Safety information for pregnant and breastfeeding patients
Always consult your doctor: Medication safety in pregnancy is complex and depends on the benefit-risk balance for your specific situation. Never stop or start medications during pregnancy without medical guidance.
FDA Pregnancy Category FDA Pregnancy Category B (prior classification); current labeling indicates sotalol crosses the placenta and is present in fetal tissue. Animal studies have not demonstrated teratogenicity, but neonatal bradycardia, hypoglycemia, and respiratory depression have been reported with beta-blocker use near delivery. Sotalol should be used during pregnancy only when the potential benefit justifies the potential risk to the fetus. It is present in breast milk at concentrations higher than in maternal plasma; breastfeeding is generally not recommended.
Consult your healthcare provider for the most current pregnancy safety information.
The first trimester is the period of organogenesis — when major organ systems develop. Medicine exposure during this period carries the highest risk of structural birth defects. The risk is greatest between weeks 5–10 when the heart, limbs, and neural tube form.
Major structural development is complete by the second trimester, but organ maturation continues. Medicine exposure during this period may affect fetal growth and functional development. Some medicines can cause fetal growth restriction.
Medicines taken near delivery can affect the newborn. Some medicines (NSAIDs, SSRIs, benzodiazepines) should be discontinued or tapered before delivery. Neonatal withdrawal syndromes can occur with opioids, benzodiazepines, and SSRIs if taken throughout pregnancy.
Most medicines pass into breast milk to some degree. The amount an infant receives depends on: maternal medicine concentration in plasma, the medicine's molecular weight, protein binding, lipid solubility, oral bioavailability in the infant, and timing of feeding relative to maternal dose.

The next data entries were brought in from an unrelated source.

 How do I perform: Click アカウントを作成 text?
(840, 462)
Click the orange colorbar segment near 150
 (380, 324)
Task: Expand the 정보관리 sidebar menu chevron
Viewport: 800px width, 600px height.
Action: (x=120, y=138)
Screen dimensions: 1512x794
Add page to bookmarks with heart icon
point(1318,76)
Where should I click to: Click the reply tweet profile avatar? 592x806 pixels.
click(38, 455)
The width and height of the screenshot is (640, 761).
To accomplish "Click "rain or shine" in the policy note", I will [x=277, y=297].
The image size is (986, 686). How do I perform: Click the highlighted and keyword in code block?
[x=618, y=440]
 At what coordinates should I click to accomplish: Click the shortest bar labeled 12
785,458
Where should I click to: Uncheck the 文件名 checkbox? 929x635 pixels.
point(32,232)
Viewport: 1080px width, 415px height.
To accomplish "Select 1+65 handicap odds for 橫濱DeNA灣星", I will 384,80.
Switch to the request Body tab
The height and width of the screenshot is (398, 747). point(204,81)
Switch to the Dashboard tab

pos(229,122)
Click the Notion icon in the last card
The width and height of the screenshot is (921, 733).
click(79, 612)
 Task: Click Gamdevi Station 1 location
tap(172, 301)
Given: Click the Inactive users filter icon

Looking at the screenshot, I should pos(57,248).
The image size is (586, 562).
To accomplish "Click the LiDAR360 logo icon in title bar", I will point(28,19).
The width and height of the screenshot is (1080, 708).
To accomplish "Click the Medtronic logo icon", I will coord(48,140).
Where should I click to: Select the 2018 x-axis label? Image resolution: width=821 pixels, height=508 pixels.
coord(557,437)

For medicine-specific breastfeeding information, the LactMed database(National Library of Medicine) is the most comprehensive and regularly updated resource. The relative infant dose (RID) — the percentage of the maternal weight-adjusted dose that the infant receives — is the standard metric for assessing breastfeeding safety. An RID of <10% is generally considered acceptable for most medicines.